The Parramatta Justice Precinct (PJP) is located in the western part of the Parramatta (/ˌpærəˈmætə/) central business district. The precinct houses the corporate headquarters of the Department of Communities and Justice, the Children's Court of New South Wales, the Sydney West Trial Courts, Legal Aid Commission of NSW, Office of Trustee and Guardian (formerly the Office of the Protective Commissioner), NSW Registry of Births, Deaths and Marriages and Office of the Director of Public Prosecutions. Nearby on Marsden Street is the Parramatta Courthouse and a courthouse where the specialist Drug Court of New South Wales sits.

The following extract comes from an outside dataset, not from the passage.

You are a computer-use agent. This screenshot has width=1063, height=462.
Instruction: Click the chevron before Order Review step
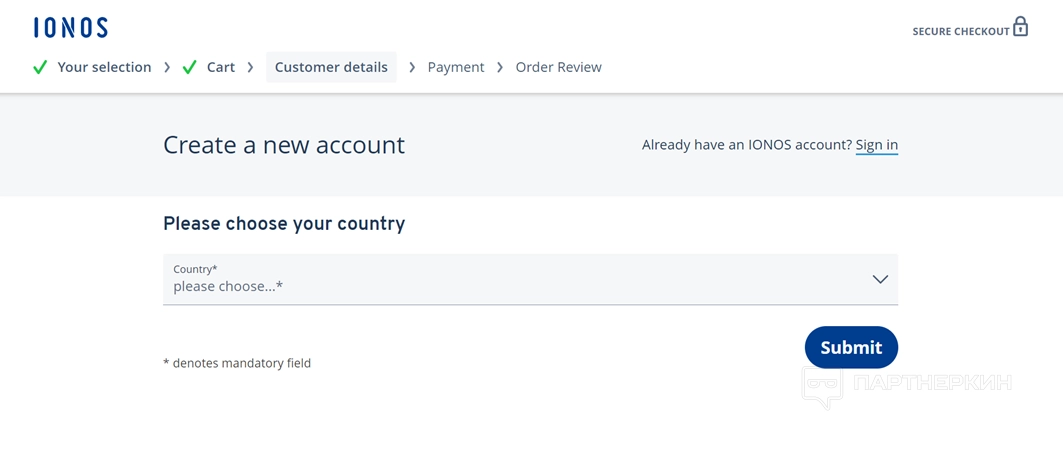click(500, 67)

The Garfield Barwick Commonwealth Law Courts Building (named in honor of Sir Garfield Barwick), houses courts of the Federal Magistrates Court of Australia and the Family Court of Australia.
The Parramatta Justice Precinct provides, in addition to judicial and administrative functions, community service health- and welfare-related needs.

==History==
===Parramatta Courthouse===
The first Parramatta courthouse was opened by Governor Arthur Phillip in 1791 and was closed and demolished in 1826 due to the poor condition of the building. Thereafter, the Parramatta district used a rented building for judicial activities.

The second Parramatta courthouse, located at the corner of Church Street and George Street, was designed by Mortimer Lewis, built in 1837 by Houlson and Payten, and extended in 1853. It was in use between 1837 and 1891. Following its disestablishment, some of the original courthouse's columns were used to form the Boer War Memorial in Parramatta Park; the remainder of the courthouse is now the Courthouse Wall.

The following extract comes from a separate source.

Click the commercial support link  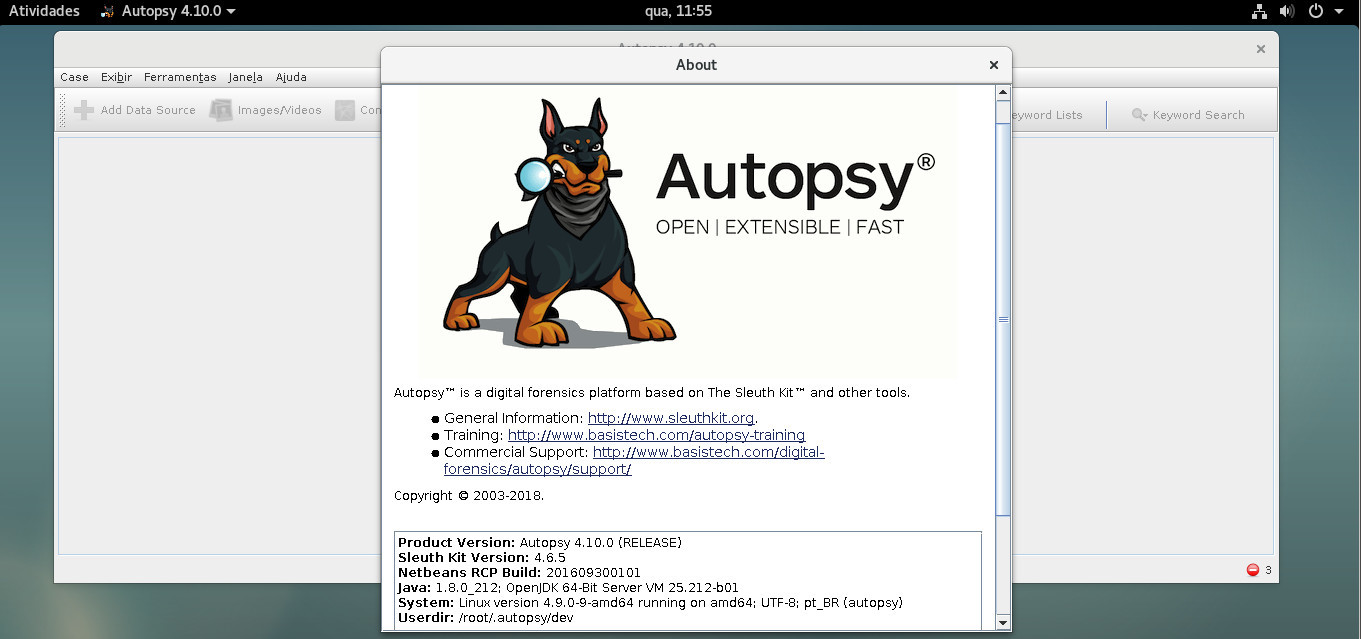point(708,452)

The third Parramatta courthouse, located at the corner of George Street and Marsden Street, was opened in 1896. In the 1940s, a new courthouse and offices were added; but, it was still inadequate and a new courthouse was required. Notably, this courthouse bore the royal coat of arms of the United Kingdom.

The fourth Parramatta courthouse, located across the road from the fifth and current Parramatta courthouse, was opened on 8 November 1974, by Governor Sir Roden Cutler. The courthouse remained in operation from 1974 till 2008.

The Parramatta Courthouse, the fifth and current courthouse opened in Parramatta, is a courthouse complex located within the Parramatta Justice Precinct. The complex includes a Children's Court and a trial court with nine courtrooms for criminal trials.

===Parramatta Justice Precinct===
The area on which the current Parramatta Justice Precinct is located was the site for health services since 1790, including the Colonial Hospital, founded in 1818.

In August 2005, the Parramatta Justice Precinct project was conceived and the contract, for AUD 300 million, for the design and construction project was won by Brookfeld Multiplex. The Precinct's offices are highly energy efficient and are rated 5-star Green Star developments and 5-star Australian Building Greenhouse Rating.

==In Media==
The precinct was featured prominently in the ABC television drama series Crownies, broadcast during 2011, and the subsequent spin-off series, Janet King, broadcast between 2014 and 2016.